__Exercise instructions__: The lines below that include the word "computer" are to be reported.

__Items listed in a dataset__:
++++++++++
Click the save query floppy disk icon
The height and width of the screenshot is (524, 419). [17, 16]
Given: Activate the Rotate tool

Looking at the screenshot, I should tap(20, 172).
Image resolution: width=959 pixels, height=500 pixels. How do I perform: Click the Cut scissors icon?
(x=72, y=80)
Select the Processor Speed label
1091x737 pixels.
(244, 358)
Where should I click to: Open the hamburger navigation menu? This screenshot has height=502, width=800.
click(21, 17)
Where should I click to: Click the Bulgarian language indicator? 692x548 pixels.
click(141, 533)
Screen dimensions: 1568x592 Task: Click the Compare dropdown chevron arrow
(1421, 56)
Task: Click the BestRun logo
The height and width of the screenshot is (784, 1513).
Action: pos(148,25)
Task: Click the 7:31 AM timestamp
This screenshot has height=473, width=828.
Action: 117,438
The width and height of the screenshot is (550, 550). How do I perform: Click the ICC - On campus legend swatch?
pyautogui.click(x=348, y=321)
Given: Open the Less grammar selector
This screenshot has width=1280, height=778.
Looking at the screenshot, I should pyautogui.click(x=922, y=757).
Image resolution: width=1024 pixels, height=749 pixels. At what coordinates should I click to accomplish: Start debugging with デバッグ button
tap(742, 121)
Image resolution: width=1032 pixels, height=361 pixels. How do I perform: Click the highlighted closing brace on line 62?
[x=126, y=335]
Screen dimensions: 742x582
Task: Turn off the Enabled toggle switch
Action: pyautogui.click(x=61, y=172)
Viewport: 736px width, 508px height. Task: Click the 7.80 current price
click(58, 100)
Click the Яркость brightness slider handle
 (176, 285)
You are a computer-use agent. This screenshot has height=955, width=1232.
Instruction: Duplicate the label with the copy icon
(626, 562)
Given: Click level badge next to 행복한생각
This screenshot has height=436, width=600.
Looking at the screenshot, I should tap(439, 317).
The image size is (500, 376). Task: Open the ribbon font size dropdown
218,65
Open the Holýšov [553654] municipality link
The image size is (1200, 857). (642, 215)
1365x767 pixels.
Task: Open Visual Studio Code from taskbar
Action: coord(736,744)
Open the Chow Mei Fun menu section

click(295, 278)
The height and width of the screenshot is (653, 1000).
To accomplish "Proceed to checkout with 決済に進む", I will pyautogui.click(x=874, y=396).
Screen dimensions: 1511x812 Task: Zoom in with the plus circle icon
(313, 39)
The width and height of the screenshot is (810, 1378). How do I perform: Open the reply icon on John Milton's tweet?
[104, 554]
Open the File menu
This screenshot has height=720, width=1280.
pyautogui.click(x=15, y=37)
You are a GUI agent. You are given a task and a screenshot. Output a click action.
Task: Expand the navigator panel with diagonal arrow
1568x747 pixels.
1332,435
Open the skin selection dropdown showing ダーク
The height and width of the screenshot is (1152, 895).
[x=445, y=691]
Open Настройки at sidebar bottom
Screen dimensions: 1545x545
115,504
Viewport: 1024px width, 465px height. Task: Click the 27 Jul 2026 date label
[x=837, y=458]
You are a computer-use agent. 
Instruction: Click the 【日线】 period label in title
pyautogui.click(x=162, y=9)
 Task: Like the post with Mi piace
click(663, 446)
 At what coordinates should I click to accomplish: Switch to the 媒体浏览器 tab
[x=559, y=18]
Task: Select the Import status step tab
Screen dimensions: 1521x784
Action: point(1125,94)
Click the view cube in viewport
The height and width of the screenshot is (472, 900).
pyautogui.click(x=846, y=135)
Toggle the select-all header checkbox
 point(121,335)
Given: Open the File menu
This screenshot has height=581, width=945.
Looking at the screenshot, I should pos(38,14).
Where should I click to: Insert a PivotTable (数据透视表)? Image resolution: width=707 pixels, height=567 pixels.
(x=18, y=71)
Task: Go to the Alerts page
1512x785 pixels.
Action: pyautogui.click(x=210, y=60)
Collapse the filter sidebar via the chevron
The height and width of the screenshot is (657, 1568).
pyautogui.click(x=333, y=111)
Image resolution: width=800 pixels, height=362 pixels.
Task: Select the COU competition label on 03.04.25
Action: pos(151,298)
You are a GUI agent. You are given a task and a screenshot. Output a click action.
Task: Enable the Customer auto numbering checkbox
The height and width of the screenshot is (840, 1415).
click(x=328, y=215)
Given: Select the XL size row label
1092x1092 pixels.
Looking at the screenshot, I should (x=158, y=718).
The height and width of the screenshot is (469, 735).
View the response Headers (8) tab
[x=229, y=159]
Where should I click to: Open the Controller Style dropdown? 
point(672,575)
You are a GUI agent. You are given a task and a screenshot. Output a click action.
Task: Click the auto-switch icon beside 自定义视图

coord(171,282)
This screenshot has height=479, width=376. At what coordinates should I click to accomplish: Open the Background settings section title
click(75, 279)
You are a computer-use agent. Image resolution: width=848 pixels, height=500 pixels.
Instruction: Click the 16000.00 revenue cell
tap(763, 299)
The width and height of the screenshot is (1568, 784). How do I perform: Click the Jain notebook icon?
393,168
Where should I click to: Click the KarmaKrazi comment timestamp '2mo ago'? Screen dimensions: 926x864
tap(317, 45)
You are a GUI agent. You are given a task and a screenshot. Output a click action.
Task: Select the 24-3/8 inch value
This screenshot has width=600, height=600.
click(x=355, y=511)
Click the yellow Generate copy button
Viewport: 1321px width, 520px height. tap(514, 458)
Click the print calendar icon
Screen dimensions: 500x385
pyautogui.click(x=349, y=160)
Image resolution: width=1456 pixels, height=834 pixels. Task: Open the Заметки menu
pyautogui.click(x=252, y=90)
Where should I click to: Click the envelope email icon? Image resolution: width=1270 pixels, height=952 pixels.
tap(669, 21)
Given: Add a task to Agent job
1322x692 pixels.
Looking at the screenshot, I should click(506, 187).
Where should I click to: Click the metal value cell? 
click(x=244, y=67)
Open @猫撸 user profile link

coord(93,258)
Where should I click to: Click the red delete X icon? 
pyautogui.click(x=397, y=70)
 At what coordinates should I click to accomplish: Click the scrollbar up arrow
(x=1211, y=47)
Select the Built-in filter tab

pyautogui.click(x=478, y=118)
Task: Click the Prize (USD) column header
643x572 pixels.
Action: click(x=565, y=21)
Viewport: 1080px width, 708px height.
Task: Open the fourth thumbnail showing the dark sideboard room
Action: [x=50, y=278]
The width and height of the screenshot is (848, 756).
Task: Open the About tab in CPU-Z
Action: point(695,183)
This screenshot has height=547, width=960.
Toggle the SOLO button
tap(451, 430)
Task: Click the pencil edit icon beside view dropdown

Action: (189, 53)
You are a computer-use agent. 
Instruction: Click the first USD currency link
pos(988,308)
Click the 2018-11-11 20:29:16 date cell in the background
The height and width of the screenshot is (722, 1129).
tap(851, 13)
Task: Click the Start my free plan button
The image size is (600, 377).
++++++++++
__Solution__:
You are a computer-use agent. This screenshot has height=955, width=1232.
You are a computer-use agent. 
You are a computer-use agent. Image resolution: width=848 pixels, height=500 pixels.
You are a computer-use agent. 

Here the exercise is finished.